BRZU collar positions are structurally neutral (protective); the modeled P&L assumes European-style exercise at expiration and ignores early assignment, transaction costs, dividends paid before expiry on the stock leg (when present), and the bid-ask spread on the listed chain. BRZU positions also carry Financial Services sector concentration risk; news flow inside the sector (peer earnings, regulatory shifts, supply-chain headlines) can move BRZU alongside the broader basket even when BRZU-specific fundamentals are unchanged. Always rebuild the position from current BRZU chain quotes before placing a trade.

Frequently asked questions

What is a collar on BRZU?
A collar on BRZU is the collar strategy applied to BRZU (etf). The strategy is structurally neutral (protective): A collar pairs long stock with a protective out-of-the-money put financed by a short out-of-the-money call, capping both tails of the position around the current spot. With BRZU etf trading near $98.20, the strikes shown on this page are snapped to the nearest listed BRZU chain strike and the premiums come straight from the end-of-day bid/ask midpoint.
How are BRZU collar max profit and max loss calculated?

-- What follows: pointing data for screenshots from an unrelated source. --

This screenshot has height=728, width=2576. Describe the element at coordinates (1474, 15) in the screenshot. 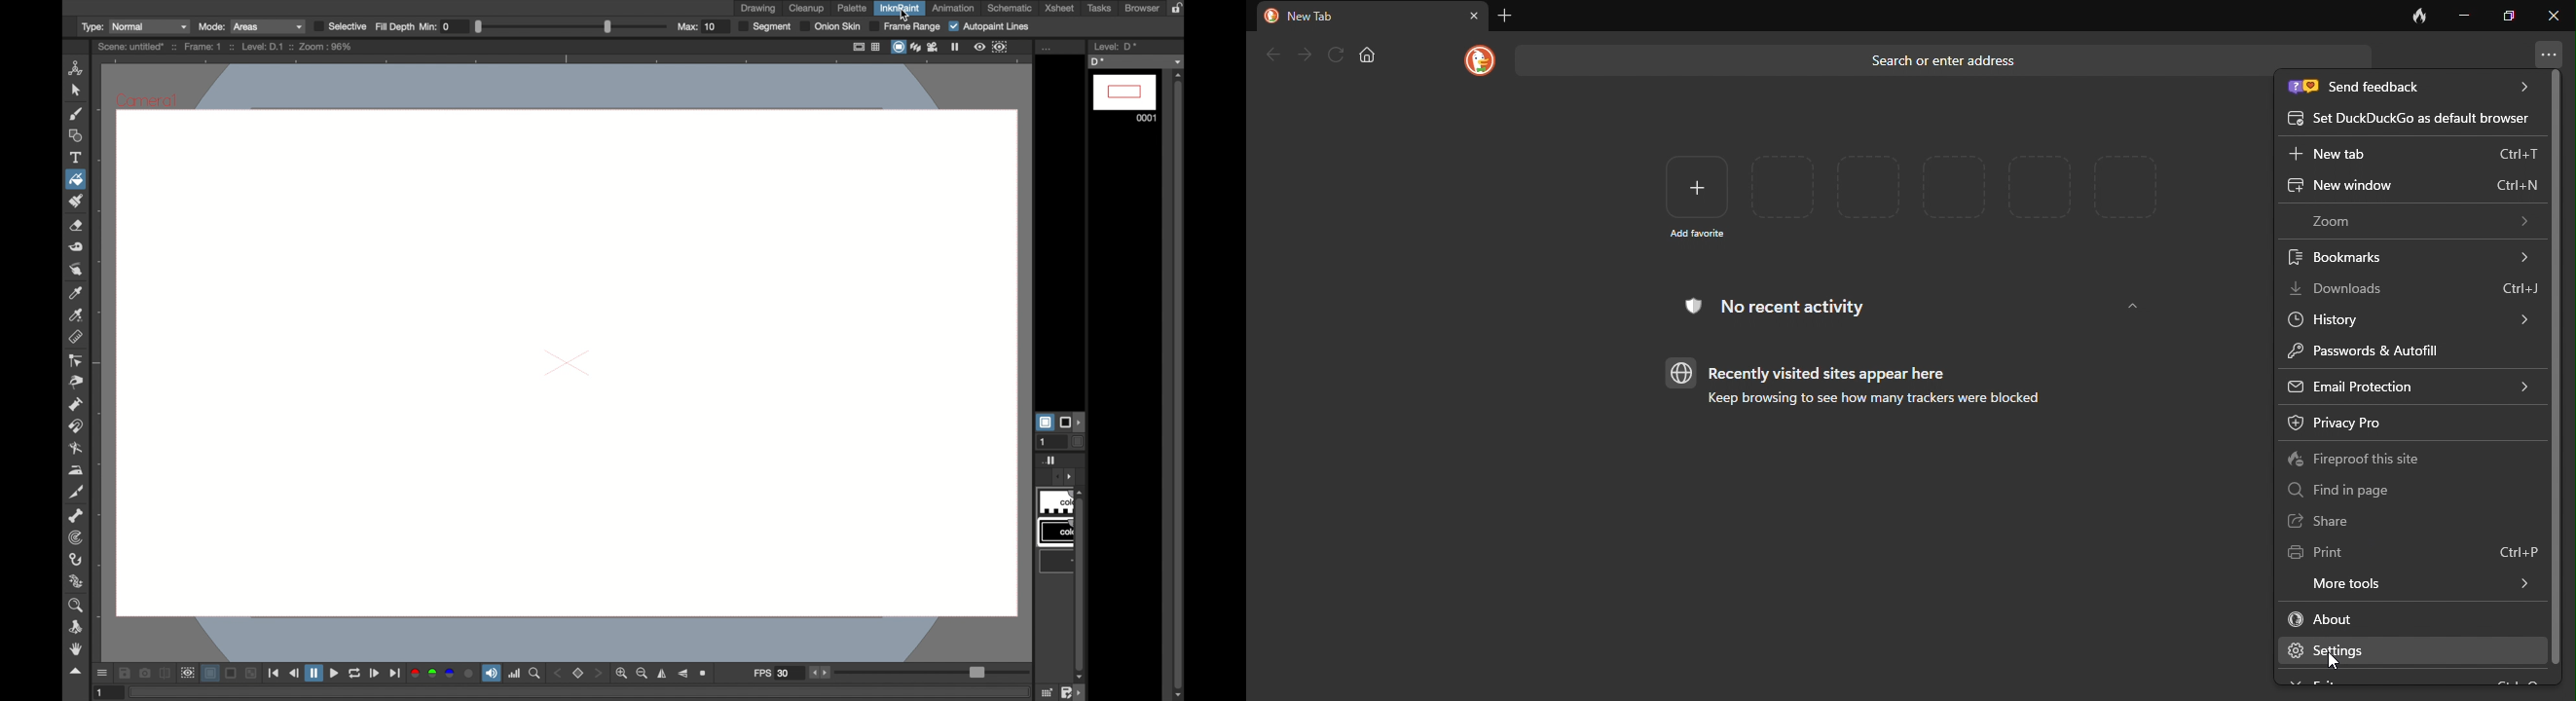

I see `close` at that location.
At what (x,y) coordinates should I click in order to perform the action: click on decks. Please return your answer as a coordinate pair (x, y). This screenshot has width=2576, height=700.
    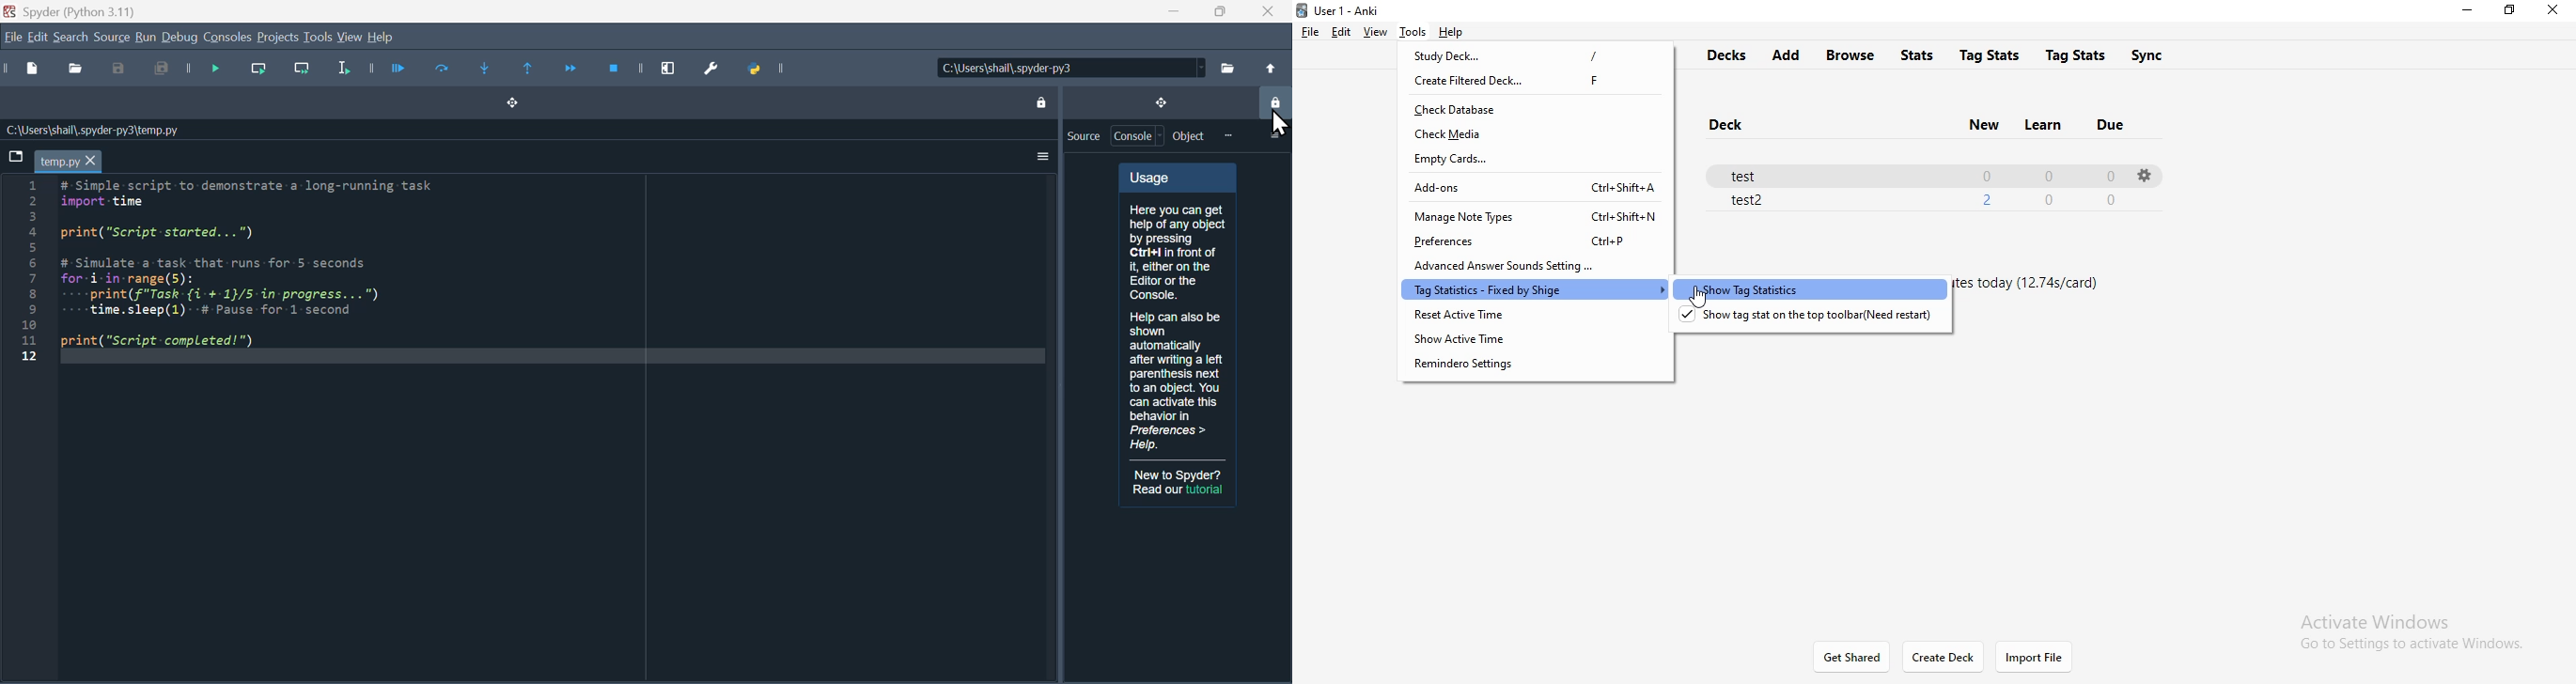
    Looking at the image, I should click on (1729, 56).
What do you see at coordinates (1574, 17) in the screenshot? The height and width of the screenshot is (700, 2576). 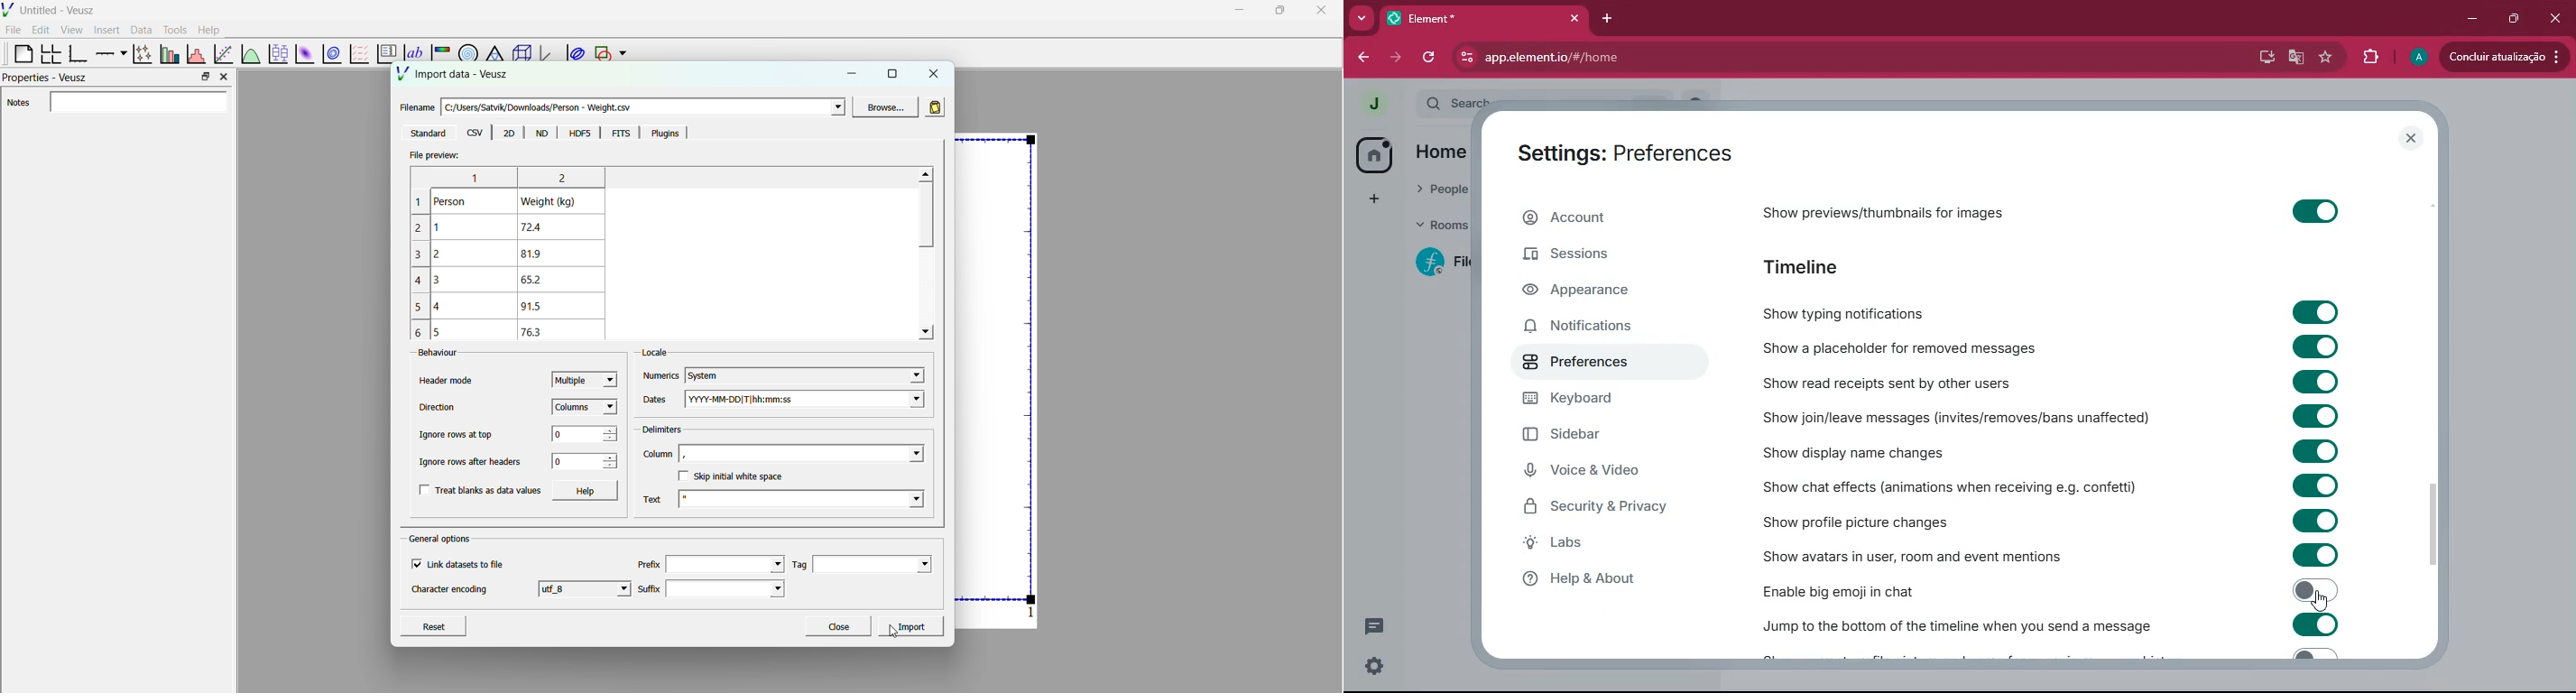 I see `close` at bounding box center [1574, 17].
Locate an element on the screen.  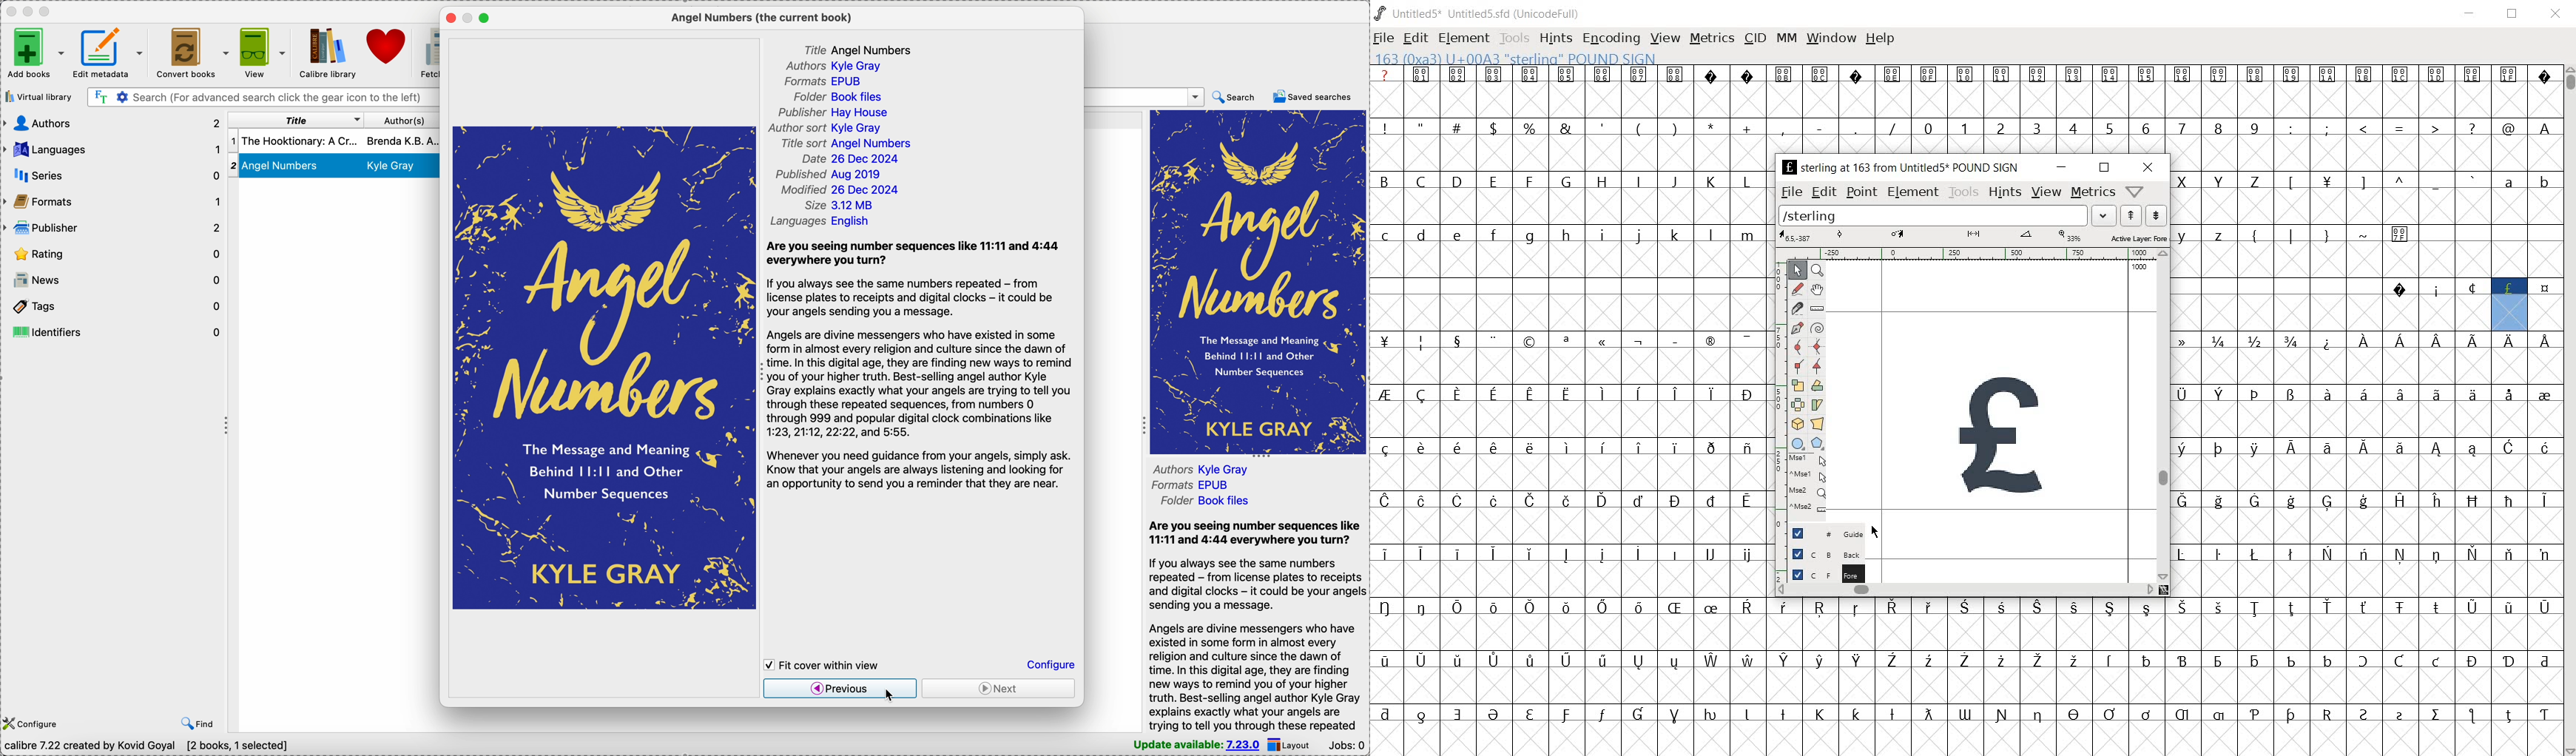
point is located at coordinates (1798, 271).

Max profit roughly equals short-call strike minus cost basis plus net premium; max loss roughly equals cost basis minus long-put strike minus net premium. Breakeven shifts by the net premium. For the BRZU collar priced from the end-of-day chain at a 30-day expiry (ATM IV 63.30%), the computed maximum profit is $460.00 per contract and the computed maximum loss is -$540.00 per contract. Live intraday quotes will differ as the chain moves through the trading session.
What is the breakeven for a BRZU collar?
The breakeven for the BRZU collar priced on this page is roughly $98.40 at expiration, derived from end-of-day chain premiums. Breakeven is the underlying price at which the strategy's P&L crosses zero ignoring transaction costs and assignment risk. The current BRZU market-implied 1-standard-deviation expected move is approximately 18.15%; if the move sits well outside the breakeven distance, the structure's risk-reward becomes correspondingly tighter.
When should you consider a collar on BRZU?
Collars on BRZU hedge an existing long BRZU etf position; the long put sets a floor while the short call finances it, often run as a near-zero-cost hedge during expected volatility windows.
How does current BRZU implied volatility affect this collar?
BRZU ATM IV is at 63.30% with IV rank near 54.28%, which is mid-range against its 1-year history. Strategy selection depends more on directional thesis and expected move than on a strong IV signal.